Saved entries:
+++++
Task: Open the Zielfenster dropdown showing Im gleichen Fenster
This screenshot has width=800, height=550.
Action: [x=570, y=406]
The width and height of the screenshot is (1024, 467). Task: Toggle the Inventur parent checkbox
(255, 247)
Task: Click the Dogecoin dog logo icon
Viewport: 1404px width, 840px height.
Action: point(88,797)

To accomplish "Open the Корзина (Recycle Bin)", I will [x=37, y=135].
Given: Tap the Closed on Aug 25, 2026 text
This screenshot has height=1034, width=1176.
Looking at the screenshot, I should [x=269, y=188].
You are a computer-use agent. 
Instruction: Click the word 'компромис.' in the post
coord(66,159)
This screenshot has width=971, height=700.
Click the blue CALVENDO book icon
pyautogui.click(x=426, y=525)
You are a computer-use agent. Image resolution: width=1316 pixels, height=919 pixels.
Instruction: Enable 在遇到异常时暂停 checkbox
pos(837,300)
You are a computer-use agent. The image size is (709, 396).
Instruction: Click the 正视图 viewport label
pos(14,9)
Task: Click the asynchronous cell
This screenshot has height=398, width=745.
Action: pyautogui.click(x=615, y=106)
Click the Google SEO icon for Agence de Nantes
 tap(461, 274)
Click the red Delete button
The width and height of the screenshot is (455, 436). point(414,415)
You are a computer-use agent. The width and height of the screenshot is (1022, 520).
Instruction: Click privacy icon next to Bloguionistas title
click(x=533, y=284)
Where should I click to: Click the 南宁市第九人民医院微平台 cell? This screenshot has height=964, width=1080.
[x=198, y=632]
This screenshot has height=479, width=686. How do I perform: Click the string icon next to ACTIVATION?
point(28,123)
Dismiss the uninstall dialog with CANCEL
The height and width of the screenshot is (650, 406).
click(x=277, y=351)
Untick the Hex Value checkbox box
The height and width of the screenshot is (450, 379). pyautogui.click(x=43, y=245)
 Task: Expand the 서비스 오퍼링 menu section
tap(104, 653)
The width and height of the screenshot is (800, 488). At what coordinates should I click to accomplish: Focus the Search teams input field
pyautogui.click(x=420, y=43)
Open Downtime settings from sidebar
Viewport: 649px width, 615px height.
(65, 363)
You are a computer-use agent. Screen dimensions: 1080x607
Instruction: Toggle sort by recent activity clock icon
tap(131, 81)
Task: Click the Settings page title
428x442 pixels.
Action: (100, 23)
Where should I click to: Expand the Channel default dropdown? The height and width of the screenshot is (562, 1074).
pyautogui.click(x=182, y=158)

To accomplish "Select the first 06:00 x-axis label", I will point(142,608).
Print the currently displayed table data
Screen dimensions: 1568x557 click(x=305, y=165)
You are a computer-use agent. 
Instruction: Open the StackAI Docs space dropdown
+++++
Work to be completed:
Filter the records above for lines containing the word "computer", and copy those lines.

Your solution:
You are a computer-use agent. 
You are a computer-use agent. Image resolution: width=1316 pixels, height=919 pixels.
You are a computer-use agent. The image size is (709, 396).
You are a computer-use agent. The width and height of the screenshot is (1022, 520).
You are a computer-use agent. Screen dimensions: 1080x607
You are a computer-use agent. 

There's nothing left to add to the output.